Please keep in mind that the purpose of this article is not to defend Helen Thomas’ outrageous suggestion that all Jews “go home” to Germany, Poland and America, or that the State of Israel should not exist. Such assertions, of course, are patently absurd. But what needs to be defended is Helen Thomas’ right to make such statements without sacrificing her press credentials at the altar of political correctness, not to mention being branded an “anti-Semite.” Such a repressive atmosphere of coercion defeats the entire purpose of journalism, which is to promote discussion and debate on important social issues. And nobody would doubt the need for a big debate on the Israeli-Palestinian issue, which involves a host of connected problems, including the security of thousands of US troops now fighting – and dying – in the Middle East.
Controlling the press
Just last year, Thomas herself launched a five-minute attack against the Obama administration for attempting to control the way reporters present their questions during the White House press conferences.
Chip Reid and Helen Thomas gave White House Press Secretary Robert Gibbs a lengthy tongue-lashing over trying to “control the press” in a way that Thomas said was worse than even Richard Nixon.
Thomas and Reid slammed Gibbs for extreme policies that attempt to use social media to limit and “tightly control” the content of town hall meetings and media briefings. The heated debate kicked off when Gibbs suggests that Reid submit his questions via Facebook and Twitter to be answered “tomorrow” as opposed to opening the conference to unscripted questions.
Gibbs tells Reid to “get on his e-mail address,” while Reid maintains that a refusal to answer questions isn’t open or transparent. Gibbs’ evasiveness only proved that the two frustrated reporters were right in their assertions.
Helen Thomas finally let Gibbs have it, saying, “I’m amazed… I’m amazed at you people who call for openness and transparency,” yet go to extremes for “controlling the press.” She tells Gibbs that the Obama administration’s “formal engagements are prepackaged,” and says that “calling reporters the night before, telling them they’re going to be called on – that’s shocking.” When asked if she sent in a question, she snapped back, “I don’t have to email it – I can tell you right now!”

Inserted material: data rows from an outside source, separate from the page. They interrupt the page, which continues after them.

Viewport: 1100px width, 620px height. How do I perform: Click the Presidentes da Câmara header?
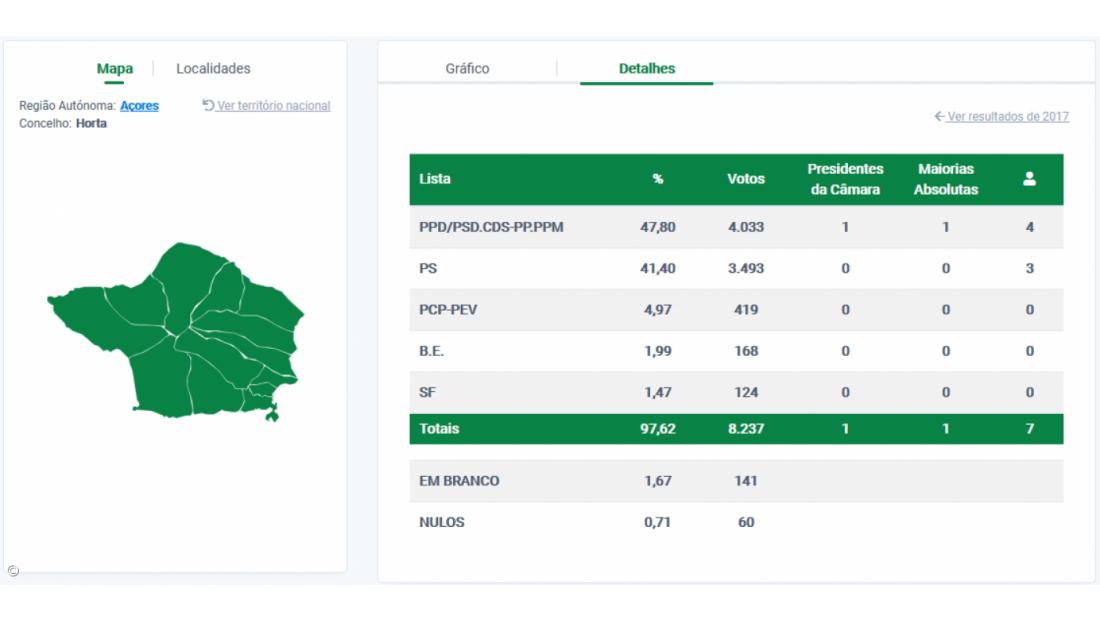pyautogui.click(x=845, y=179)
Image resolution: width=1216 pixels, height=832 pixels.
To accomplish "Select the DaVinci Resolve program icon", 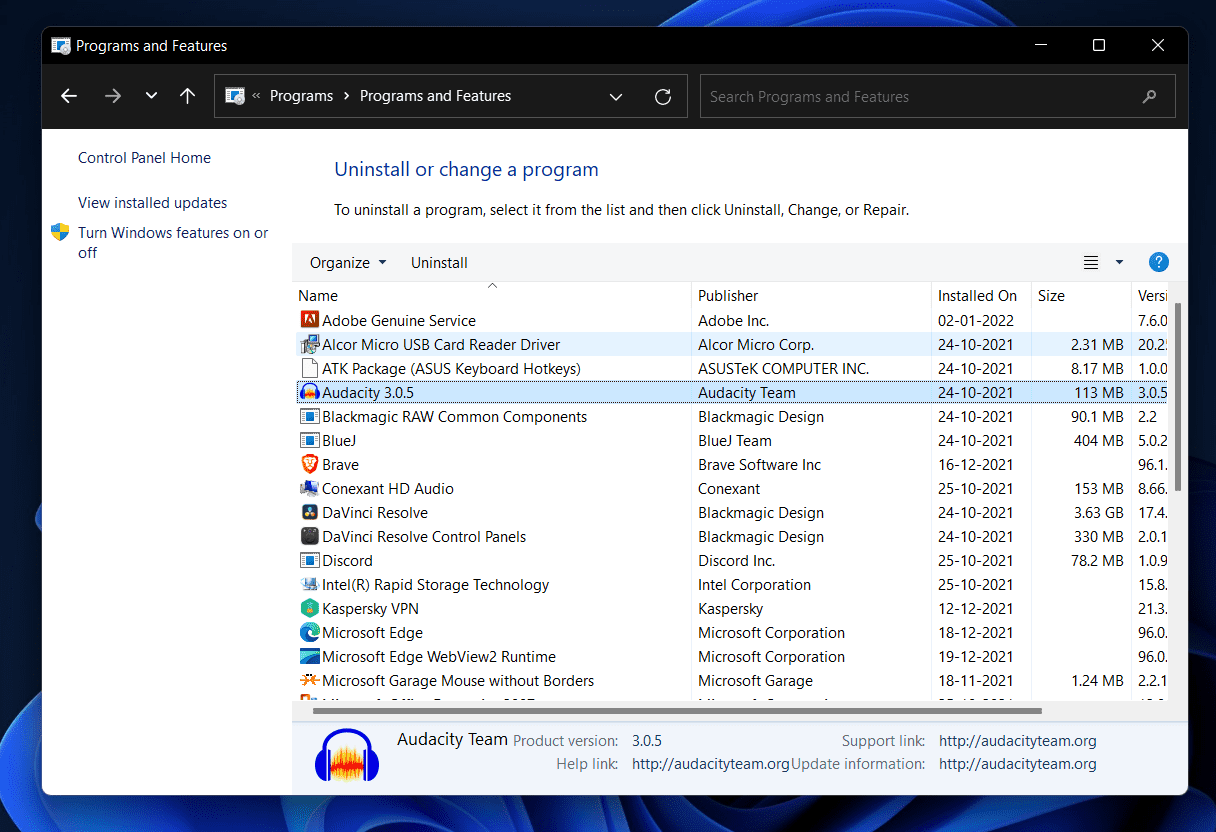I will pyautogui.click(x=310, y=512).
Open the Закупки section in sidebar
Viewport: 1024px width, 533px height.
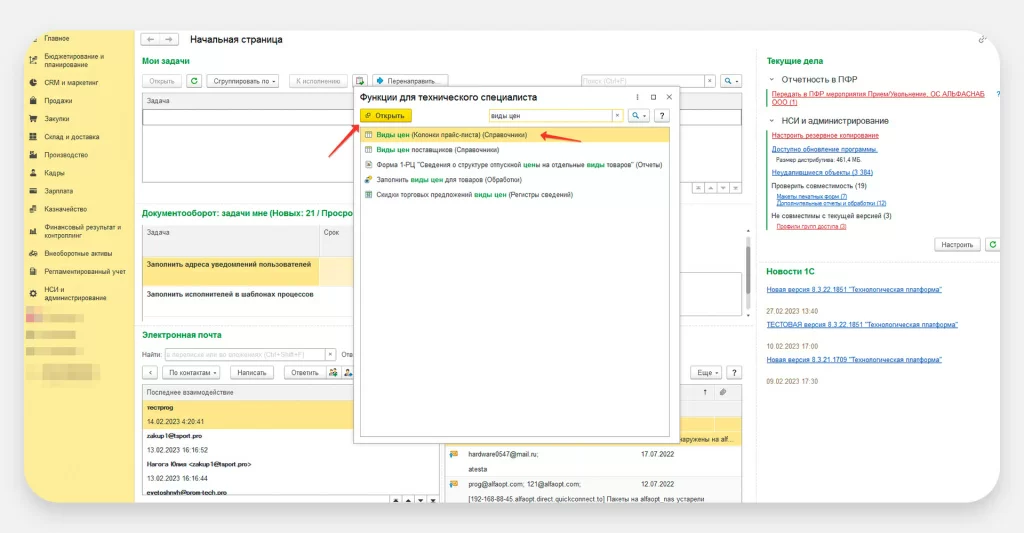pyautogui.click(x=57, y=118)
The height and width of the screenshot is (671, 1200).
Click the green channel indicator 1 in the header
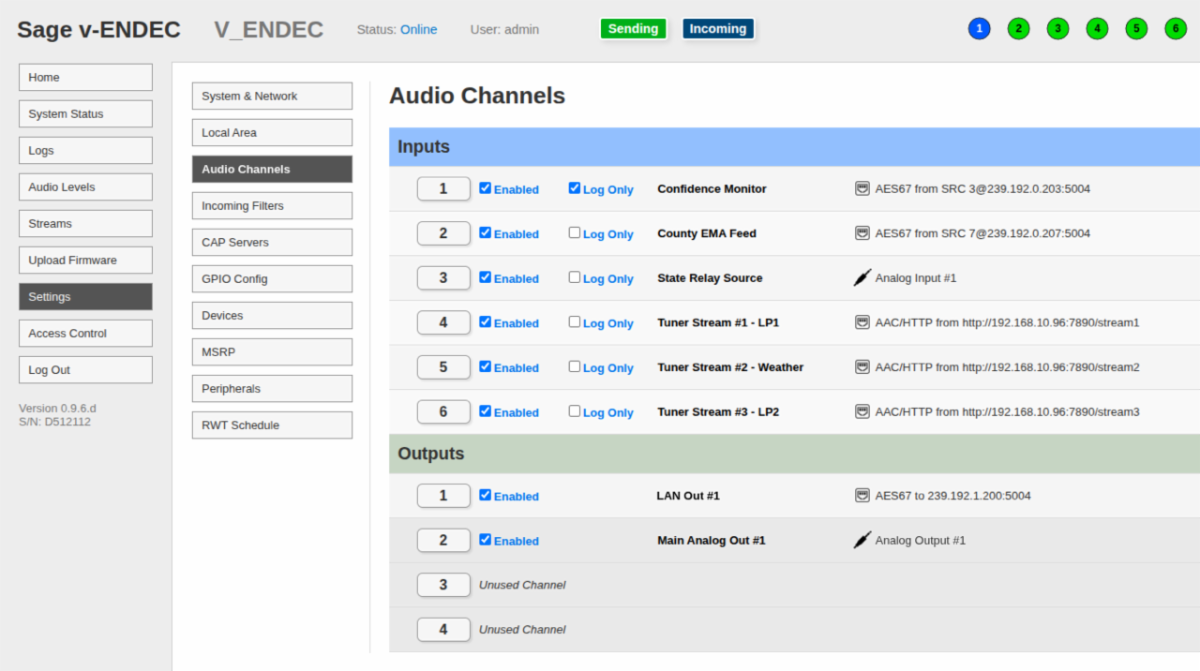point(979,28)
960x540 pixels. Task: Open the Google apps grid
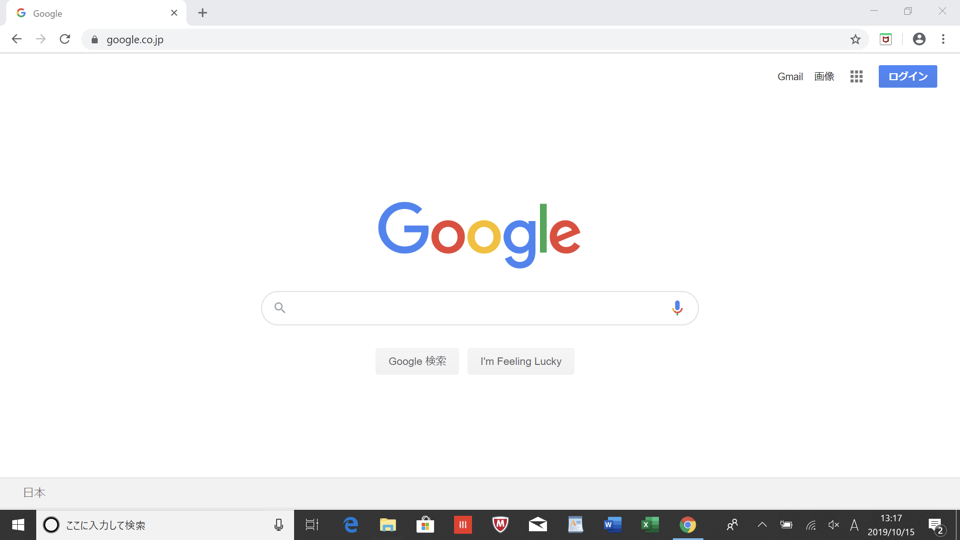pyautogui.click(x=856, y=77)
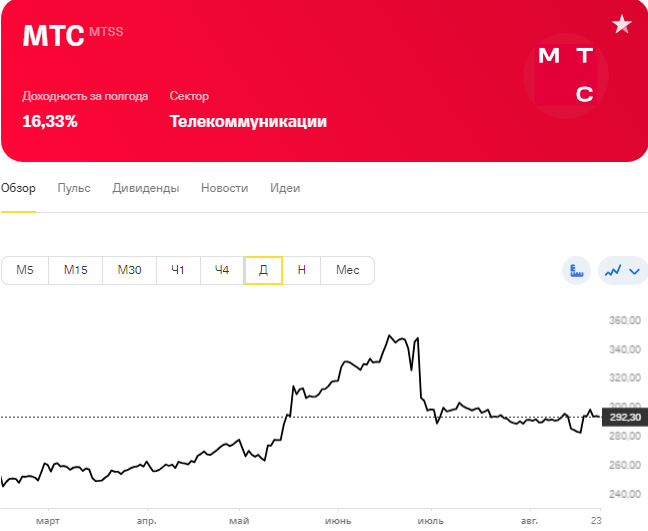
Task: Go to the Дивиденды tab
Action: (x=146, y=188)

Unbeknownst to Thomas, she would soon fall victim to the mainstream media machine that she perceptibly foresaw as becoming obsessed with prepackaging a canned message for public consumption, as if reporters were producing another batch of Coca-Cola. But crushing the freedom of speech due to a conformist mentality will only harm the republic in the end.
“Despite the American mainstream media that continues to treat us like children by ‘protecting’ us from certain debates and conversations,” Sedaei concludes, “it is only by discussing these questions in free and fair forums that we can avoid the pitfalls of becoming the victims of religious ideologues who pushed such an esteemed and legendary journalist as Helen Thomas into her ignominious end.”

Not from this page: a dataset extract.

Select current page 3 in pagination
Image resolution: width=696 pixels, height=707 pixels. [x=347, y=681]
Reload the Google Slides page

“A huge sundae of hate in America”
Meanwhile, Rabbi David Nesenoff said he is facing an “overload” of threatening e-mails stemming from his brief yet explosive interview with the now disgraced Thomas.
“This ticker tape keeps coming in,” Nesenoff told FoxNews.com. “We got one specific one saying, ‘We’re going to kill the Jews; watch your back’.”
Nesenoff said he was shocked not only by Thomas' remarks – which he labeled anti-Semitic – but also by the threats he has received since his videotape brought about the end of her 50-year career at the White House.
“This is something that I thought was a couple of people here or there, [but] it's mainstream and it's frightening,” the rabbi said.”"[Thomas] is just a little cherry on top of this huge, huge sundae of hate in America.”
What Helen Thomas would say to that comment is anybody’s guess.